The following excerpt is taken from J.I. Packer, Faithfulness and Holiness: The Witness of J.C. Ryle (Wheaton, IL: Crossway Books, 2002), pp. 78-79. Here, Packer quotes at length from Ryle’s book, Holiness, which was originally published in 1877. John Charles Ryle (1816-1900) was an evangelical Anglican priest and, from 1880-1900, the bishop of Liverpool.
Victory is the only satisfactory evidence that you have a saving religion. You like good sermons perhaps. You respect the Bible, and read it occasionally. You say your prayers night and morning. You have family prayers, and give to religious societies. I thank God for this. It is all very good. But how goes the battle? …Are you overcoming the love of the world and the fear of man? Are you overcoming the passions, tempers and lusts of your own heart? Are you resisting the devil and making him flee from you? How is it in this matter? You must either rule or serve sin and the devil and the world. There is no middle course. You must either conquer or be lost.

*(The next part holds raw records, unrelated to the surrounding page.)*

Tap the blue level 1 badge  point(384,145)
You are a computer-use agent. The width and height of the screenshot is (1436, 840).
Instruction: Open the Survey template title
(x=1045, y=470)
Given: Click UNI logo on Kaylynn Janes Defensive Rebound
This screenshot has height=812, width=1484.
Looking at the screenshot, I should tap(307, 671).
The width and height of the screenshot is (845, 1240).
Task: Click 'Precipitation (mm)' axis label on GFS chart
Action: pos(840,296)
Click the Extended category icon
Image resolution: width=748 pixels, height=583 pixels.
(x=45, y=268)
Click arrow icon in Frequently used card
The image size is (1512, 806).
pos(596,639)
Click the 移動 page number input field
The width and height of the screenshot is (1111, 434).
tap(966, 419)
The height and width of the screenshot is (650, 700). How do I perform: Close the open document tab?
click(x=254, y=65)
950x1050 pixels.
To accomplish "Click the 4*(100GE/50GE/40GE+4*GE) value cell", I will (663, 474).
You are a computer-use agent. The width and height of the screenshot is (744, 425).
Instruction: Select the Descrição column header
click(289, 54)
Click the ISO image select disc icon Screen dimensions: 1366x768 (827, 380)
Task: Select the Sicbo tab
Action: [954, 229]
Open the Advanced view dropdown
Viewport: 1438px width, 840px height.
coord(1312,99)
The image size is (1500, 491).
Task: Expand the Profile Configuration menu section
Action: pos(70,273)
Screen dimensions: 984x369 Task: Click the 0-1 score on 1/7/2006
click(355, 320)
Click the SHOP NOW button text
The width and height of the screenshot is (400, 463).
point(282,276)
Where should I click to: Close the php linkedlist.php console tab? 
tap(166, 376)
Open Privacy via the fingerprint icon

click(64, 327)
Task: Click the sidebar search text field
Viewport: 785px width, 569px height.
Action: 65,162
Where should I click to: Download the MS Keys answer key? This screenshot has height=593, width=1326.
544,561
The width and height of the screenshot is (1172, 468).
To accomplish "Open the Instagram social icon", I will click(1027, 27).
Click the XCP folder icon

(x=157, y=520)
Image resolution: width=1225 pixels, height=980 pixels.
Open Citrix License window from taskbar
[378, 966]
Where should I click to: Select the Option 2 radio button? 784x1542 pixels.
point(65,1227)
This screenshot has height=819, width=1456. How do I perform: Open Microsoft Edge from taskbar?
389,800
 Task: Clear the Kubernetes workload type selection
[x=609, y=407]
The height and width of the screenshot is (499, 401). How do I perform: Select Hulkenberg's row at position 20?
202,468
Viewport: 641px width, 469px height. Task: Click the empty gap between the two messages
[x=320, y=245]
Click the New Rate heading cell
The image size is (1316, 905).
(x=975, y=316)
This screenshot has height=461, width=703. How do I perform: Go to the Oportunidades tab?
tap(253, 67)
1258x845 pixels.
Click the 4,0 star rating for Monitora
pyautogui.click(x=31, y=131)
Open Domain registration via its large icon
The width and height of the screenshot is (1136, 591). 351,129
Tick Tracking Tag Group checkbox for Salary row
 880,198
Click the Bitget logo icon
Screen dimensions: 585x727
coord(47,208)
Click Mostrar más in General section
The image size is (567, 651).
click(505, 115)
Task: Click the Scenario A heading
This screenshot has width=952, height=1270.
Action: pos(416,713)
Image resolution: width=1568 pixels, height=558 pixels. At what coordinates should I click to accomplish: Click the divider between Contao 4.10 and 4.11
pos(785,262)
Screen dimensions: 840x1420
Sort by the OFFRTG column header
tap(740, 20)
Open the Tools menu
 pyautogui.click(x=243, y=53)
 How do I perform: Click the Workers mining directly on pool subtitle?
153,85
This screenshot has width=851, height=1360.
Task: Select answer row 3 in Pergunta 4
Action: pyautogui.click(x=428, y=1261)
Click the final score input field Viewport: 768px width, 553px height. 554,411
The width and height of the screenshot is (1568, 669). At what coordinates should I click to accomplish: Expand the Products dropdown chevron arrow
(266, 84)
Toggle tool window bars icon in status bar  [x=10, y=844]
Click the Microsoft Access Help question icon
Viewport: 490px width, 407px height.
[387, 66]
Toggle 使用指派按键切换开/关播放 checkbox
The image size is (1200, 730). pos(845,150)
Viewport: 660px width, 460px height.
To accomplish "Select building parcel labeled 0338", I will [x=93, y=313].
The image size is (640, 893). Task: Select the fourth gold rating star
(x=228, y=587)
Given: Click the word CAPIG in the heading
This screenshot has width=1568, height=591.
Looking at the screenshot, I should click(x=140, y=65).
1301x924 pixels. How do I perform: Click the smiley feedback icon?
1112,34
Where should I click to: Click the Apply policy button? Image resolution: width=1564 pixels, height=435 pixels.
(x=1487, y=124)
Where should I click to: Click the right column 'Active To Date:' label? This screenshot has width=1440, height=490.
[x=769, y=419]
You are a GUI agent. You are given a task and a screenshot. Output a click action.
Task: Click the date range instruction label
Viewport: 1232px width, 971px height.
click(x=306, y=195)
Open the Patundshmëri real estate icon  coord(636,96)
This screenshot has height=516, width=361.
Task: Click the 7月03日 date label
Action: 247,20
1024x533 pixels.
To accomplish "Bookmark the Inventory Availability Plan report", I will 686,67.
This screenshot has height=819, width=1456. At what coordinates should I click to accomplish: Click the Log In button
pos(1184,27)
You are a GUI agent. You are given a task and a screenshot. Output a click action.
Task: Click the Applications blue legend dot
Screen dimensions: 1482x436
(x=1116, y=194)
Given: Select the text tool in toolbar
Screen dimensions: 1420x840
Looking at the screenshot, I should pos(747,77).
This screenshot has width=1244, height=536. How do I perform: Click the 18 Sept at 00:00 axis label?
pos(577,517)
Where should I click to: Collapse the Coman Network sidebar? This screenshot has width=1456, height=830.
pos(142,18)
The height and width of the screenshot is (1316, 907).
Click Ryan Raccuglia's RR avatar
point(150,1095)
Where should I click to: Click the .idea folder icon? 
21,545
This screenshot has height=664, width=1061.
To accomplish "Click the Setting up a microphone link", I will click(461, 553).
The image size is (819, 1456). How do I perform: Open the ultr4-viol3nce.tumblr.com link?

I know well it is a hard battle that you have to fight, and I want you to know it, too.… You must make up your mind to a daily struggle if you would reach heaven.… Sin, the world and the devil must be actually mortified, resisted and overcome.
This is the road that the saints of old have trodden.… Moses…overcame the love of pleasure.… Micaiah…overcame the love of ease.… Daniel…overcame the fear of death.… Matthew…overcame the love of money.… Peter and John…overcame the fear of man.… When Saul the Pharisee gave up all his prospects of preferment among the Jews, and preached that very Jesus whom he had once persecuted, this was overcoming: he overcame the love of man’s praise.
The same kind of thing which these men did you must also do if you would be saved. They were men of like passions with yourself, and yet they overcame. They had as many trials as you can possibly have, and yet they overcame. They fought. They wrestled. They struggled. You must do the same.
What was the secret of their victory? Their faith. They believed on Jesus and, believing, were made strong…and…were held up. In all their battles, they kept their eyes on Jesus, and he never left them nor forsook them. “They overcame by the blood of the Lamb, and by the word of their testimony” and so may you (Rev. 12:11 [KJV]).